El Viernes Santo conmemoraremos la pasión y la muerte del Señor; adoraremos a Cristo crucificado;
participaremos en sus sufrimientos con la penitencia y el ayuno. «Mirando al que traspasaron» (cf. Jn 19,
37), podremos acudir a su corazón desgarrado, del que brota sangre y agua, como a una fuente; de ese
corazón, de donde mana el amor de Dios para cada hombre, recibimos su Espíritu. Acompañemos, por
tanto, también nosotros a Jesús que sube al Calvario; dejémonos guiar por él hasta la cruz; recibamos la
ofrenda de su cuerpo inmolado.

Por último, en la noche del Sábado Santo celebraremos la solemne Vigilia Pascual, en la que se nos
anuncia la resurrección de Cristo, su victoria definitiva sobre la muerte, que nos invita a ser en él hombres
nuevos. Al participar en esta santa Vigilia, en la noche central de todo el año litúrgico, conmemoraremos
nuestro Bautismo, en el que también nosotros hemos sido sepultados con Cristo, para poder resucitar con
él y participar en el banquete del cielo (cf. Ap 19, 7-9).

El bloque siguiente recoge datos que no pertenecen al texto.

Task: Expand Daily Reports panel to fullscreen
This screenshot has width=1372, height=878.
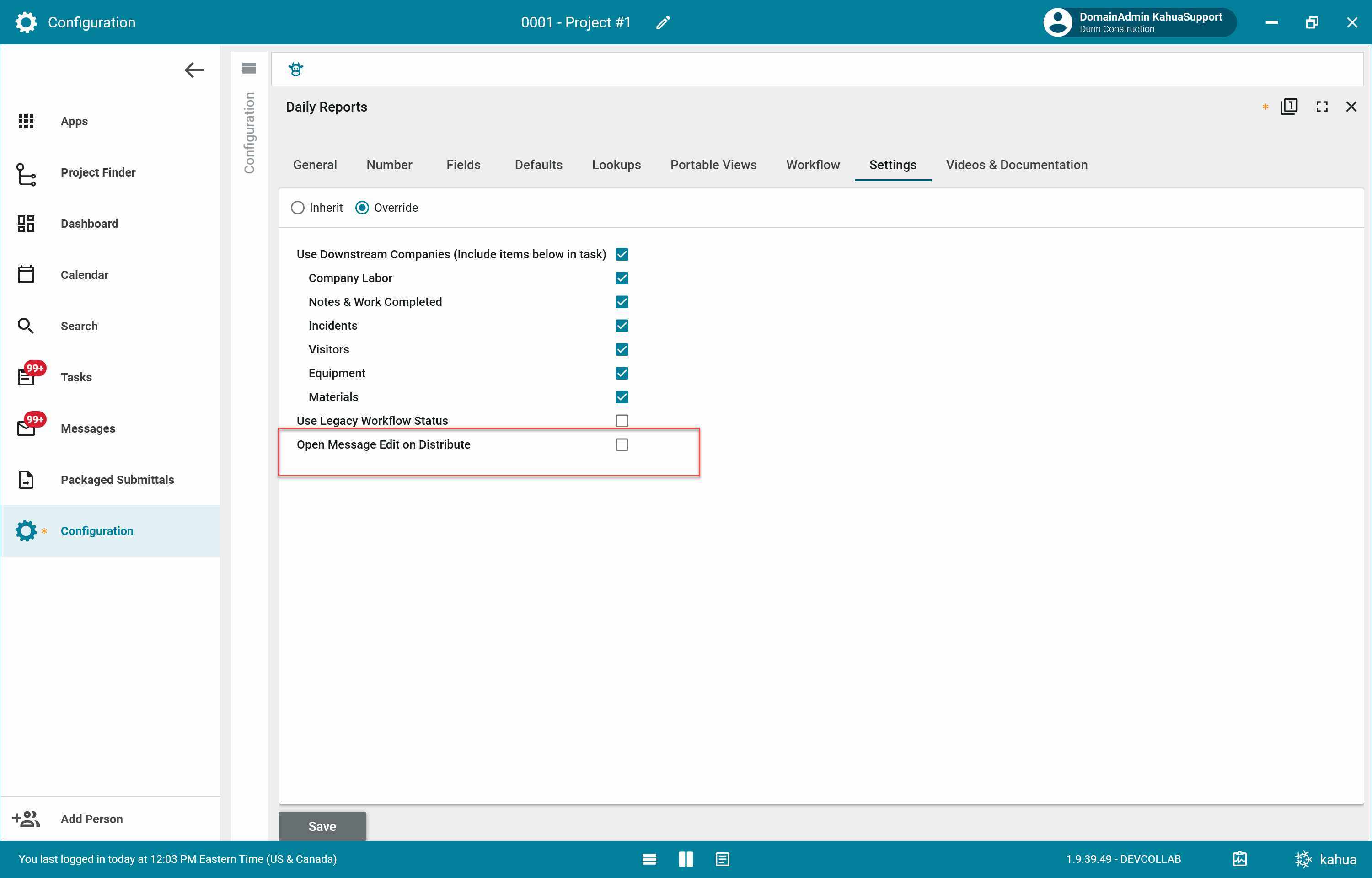Action: [x=1321, y=107]
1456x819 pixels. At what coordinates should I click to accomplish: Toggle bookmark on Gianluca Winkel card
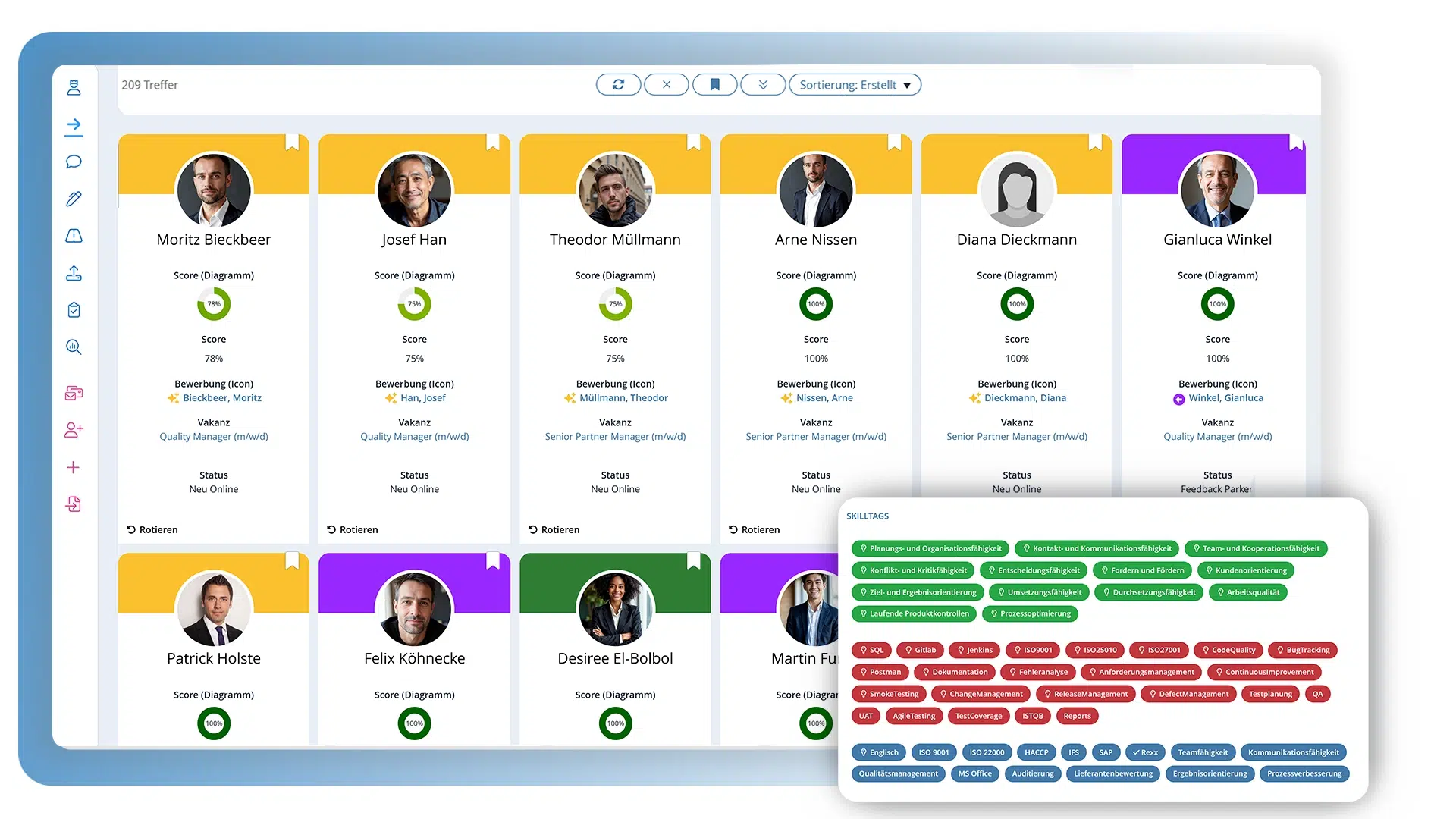(x=1296, y=142)
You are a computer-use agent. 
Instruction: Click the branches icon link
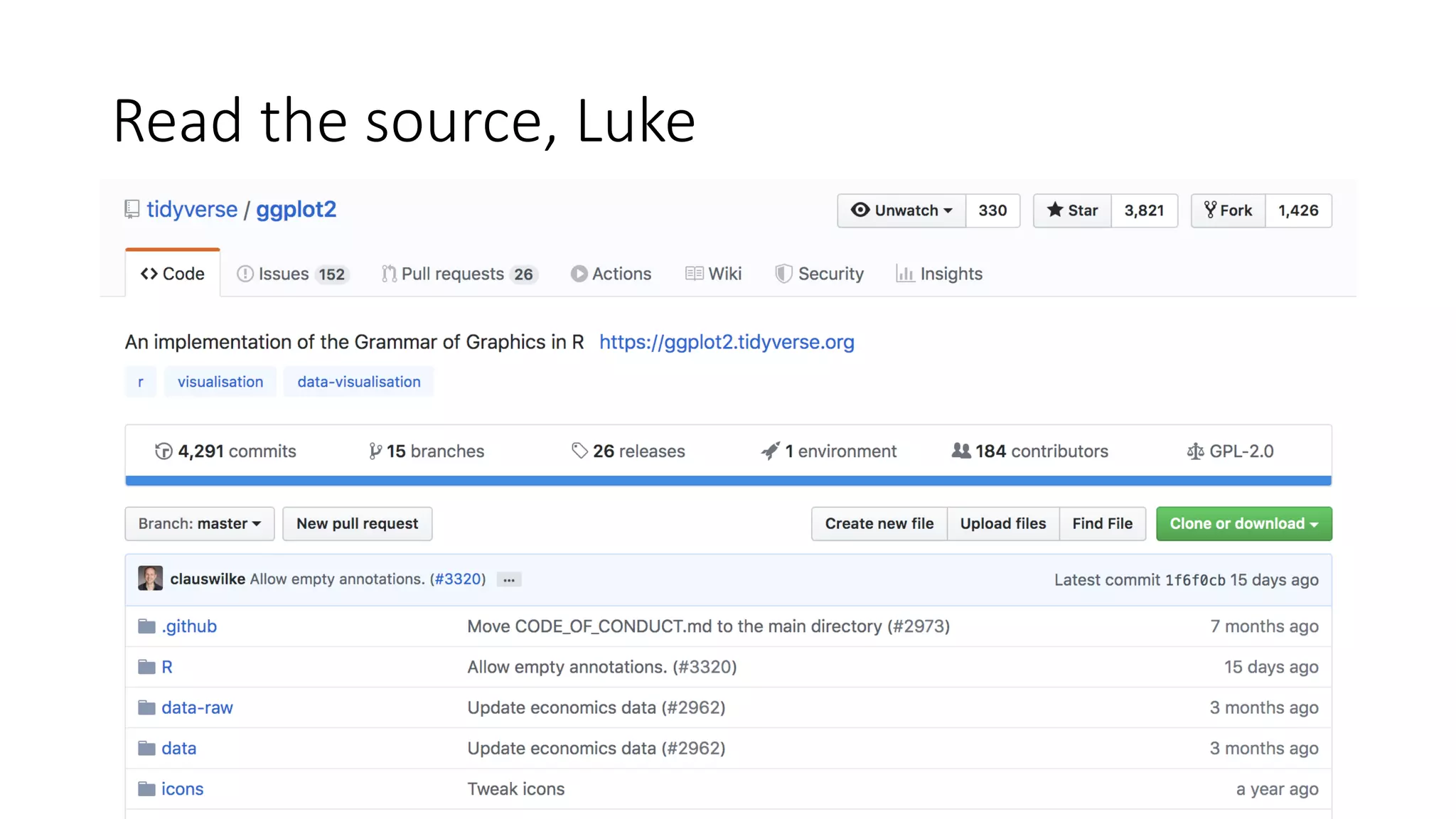375,451
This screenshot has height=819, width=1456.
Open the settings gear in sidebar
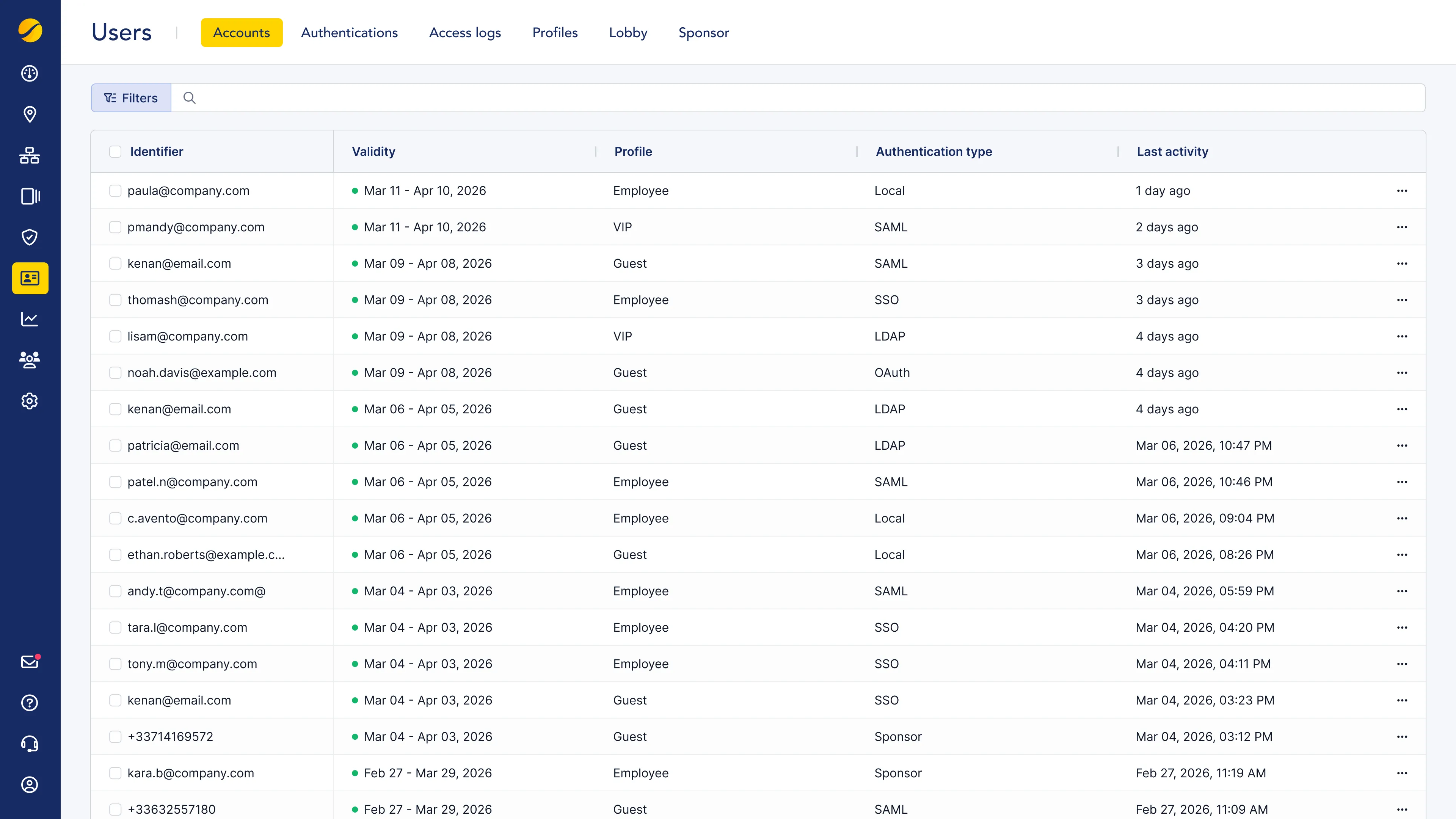pos(30,401)
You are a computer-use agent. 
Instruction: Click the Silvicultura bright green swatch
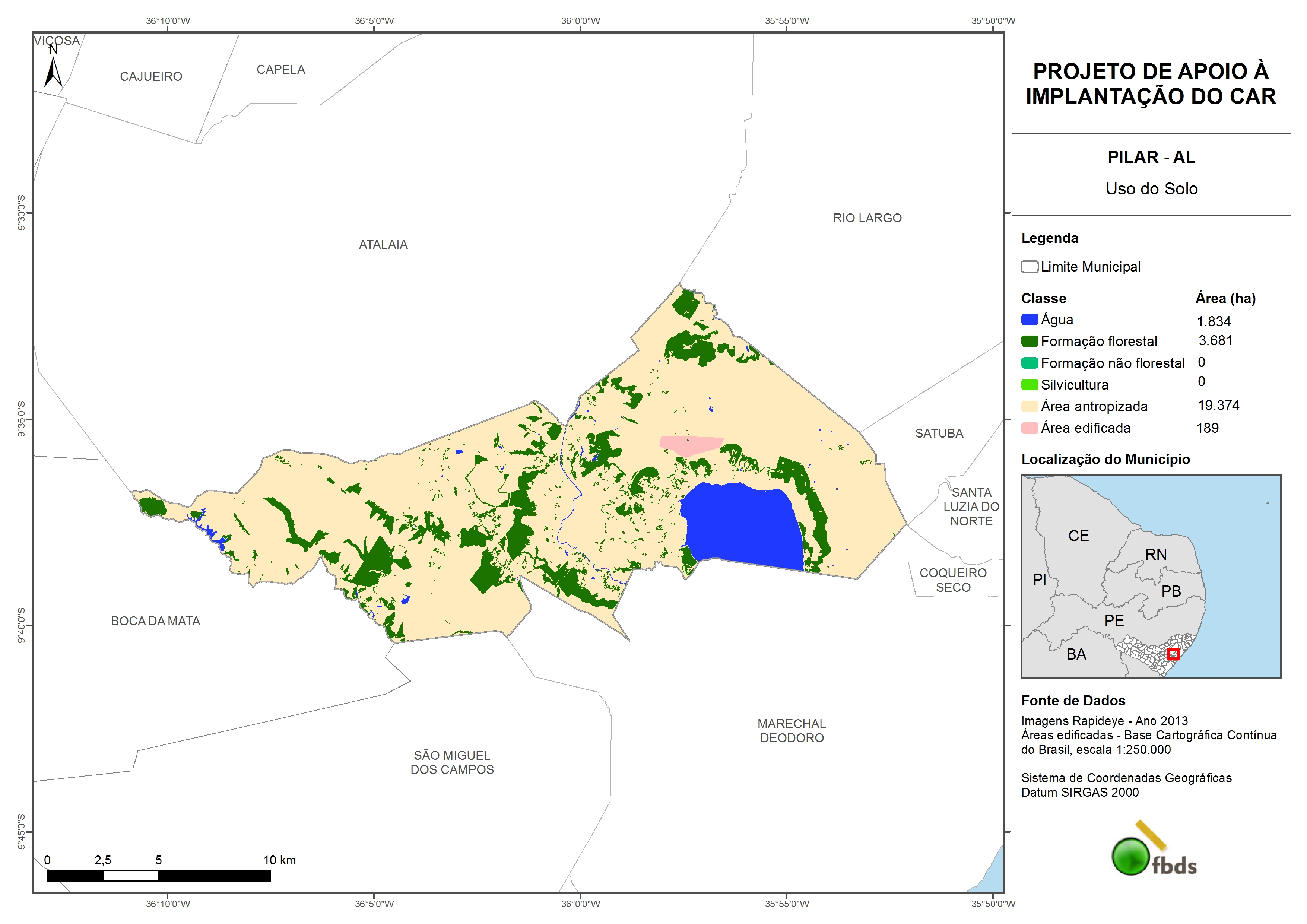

Queridos amigos, hemos tratado de comprender el estado de ánimo con que Jesús vivió el momento de la
prueba extrema, para descubrir lo que orientaba su obrar. El criterio que guió cada opción de Jesús
durante toda su vida fue su firme voluntad de amar al Padre, de ser uno con el Padre y de serle fiel; esta
decisión de corresponder a su amor lo impulsó a abrazar, en toda circunstancia, el proyecto del Padre, a
hacer suyo el designio de amor que le encomendó para recapitular en él todas las cosas, para reconducir a
él todas las cosas. Al revivir el Triduo santo, dispongámos a acoger también nosotros en nuestra vida la
voluntad de Dios, conscientes de que en la voluntad de Dios, aunque parezca dura, en contraste con
nuestras intenciones, se encuentra nuestro verdadero bien, el camino de la vida. Que la Virgen Madre nos
guíe en este itinerario, y nos obtenga de su Hijo divino la gracia de poder entregar nuestra vida por amor a
Jesús, al servicio de nuestros hermanos. Gracias.